Espérame en la parada de los cachitos con olor a cerveza espérame en la estación de los tostones en la esquina de los churros en la calle del hambre en la avenida de los refrescos espérame o mejor no me esperes yo llegaré comiendo.
Quisiera ser el mango que cae sobre tu vehículo para así poder mirarte en mi última caída.
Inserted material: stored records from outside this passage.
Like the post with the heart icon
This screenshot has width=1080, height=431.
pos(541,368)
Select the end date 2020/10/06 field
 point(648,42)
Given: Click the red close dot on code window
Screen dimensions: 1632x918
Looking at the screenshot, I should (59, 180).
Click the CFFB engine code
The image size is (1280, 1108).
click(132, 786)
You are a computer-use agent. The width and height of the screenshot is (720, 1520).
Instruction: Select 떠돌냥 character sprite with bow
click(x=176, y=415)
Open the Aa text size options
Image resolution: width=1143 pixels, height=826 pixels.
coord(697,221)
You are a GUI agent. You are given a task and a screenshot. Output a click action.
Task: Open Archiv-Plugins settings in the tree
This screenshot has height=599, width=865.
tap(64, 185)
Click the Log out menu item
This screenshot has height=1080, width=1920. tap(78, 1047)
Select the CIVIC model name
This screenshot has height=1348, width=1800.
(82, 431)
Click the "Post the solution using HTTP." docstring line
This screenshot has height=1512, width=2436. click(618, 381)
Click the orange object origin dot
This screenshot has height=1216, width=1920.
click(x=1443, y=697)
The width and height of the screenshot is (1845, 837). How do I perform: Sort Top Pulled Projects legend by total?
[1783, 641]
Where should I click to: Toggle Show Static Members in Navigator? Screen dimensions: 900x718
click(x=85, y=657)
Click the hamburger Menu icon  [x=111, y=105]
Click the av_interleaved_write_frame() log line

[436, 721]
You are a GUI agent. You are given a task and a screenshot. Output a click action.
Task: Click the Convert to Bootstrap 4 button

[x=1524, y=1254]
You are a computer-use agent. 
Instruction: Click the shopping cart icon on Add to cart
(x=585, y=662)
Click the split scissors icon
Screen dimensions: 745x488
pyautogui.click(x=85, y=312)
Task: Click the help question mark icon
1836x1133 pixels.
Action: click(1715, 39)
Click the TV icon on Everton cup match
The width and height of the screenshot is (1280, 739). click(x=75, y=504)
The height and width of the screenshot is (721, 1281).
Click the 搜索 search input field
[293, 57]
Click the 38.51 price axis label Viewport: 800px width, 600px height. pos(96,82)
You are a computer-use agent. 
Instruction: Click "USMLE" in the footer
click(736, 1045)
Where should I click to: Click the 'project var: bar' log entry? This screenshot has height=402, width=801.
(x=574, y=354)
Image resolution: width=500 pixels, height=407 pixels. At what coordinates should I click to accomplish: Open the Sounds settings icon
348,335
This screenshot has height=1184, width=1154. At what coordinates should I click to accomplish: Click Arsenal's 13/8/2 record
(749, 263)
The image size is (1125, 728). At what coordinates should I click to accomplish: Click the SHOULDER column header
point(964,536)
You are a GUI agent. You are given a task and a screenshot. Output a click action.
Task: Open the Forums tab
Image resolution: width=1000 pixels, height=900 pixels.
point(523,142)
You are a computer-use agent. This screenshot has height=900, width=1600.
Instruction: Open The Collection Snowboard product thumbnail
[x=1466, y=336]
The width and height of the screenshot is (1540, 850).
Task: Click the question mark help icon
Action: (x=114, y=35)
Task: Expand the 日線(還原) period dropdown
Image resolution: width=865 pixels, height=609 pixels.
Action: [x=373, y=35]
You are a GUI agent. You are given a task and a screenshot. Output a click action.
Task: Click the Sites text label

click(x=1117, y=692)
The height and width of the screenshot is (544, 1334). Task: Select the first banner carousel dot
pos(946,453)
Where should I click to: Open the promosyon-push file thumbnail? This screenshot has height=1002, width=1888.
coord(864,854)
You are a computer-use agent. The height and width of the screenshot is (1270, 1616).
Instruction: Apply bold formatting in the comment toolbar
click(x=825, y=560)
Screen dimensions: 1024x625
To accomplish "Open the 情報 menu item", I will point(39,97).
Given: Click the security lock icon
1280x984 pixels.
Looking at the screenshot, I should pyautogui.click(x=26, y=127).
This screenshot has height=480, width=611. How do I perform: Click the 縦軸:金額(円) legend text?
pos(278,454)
Merengada de ojos te diluyes entre mis venas como alimento para ciegos y me miras desde tu licuadora esperando el rescate.
¿Cómo haces para oler a turrón y saber a vainilla mi adorable fresa con crema?
eres dulce canela que clienta mis sentidos.
¿Cómo no amarte? si cada vez que respiro te encuentro.
Dios bendiga el pan que comes el jugo que bebes la ensalada de tu cena y la fruta de tu dieta.
Divina figura comida perfecta.
Si pilón viviera cerca de la Plaza Venezuela diría: “con gusto te pago el martes por un pepito del día de hoy”
Alemana o inglesa me gustan por igual siempre en mi perro caliente.
Transito por las cuatro estaciones del silencio en busca de la anchoa perdida.
Somos como flores en ensalada de frutas.
Consulto la jurisprudencia de mi destino y veo ángeles urbanos devorando cotufas de fe consulto al arcano de mi reloj y veo ángeles de chocolate digiriendo nostalgias.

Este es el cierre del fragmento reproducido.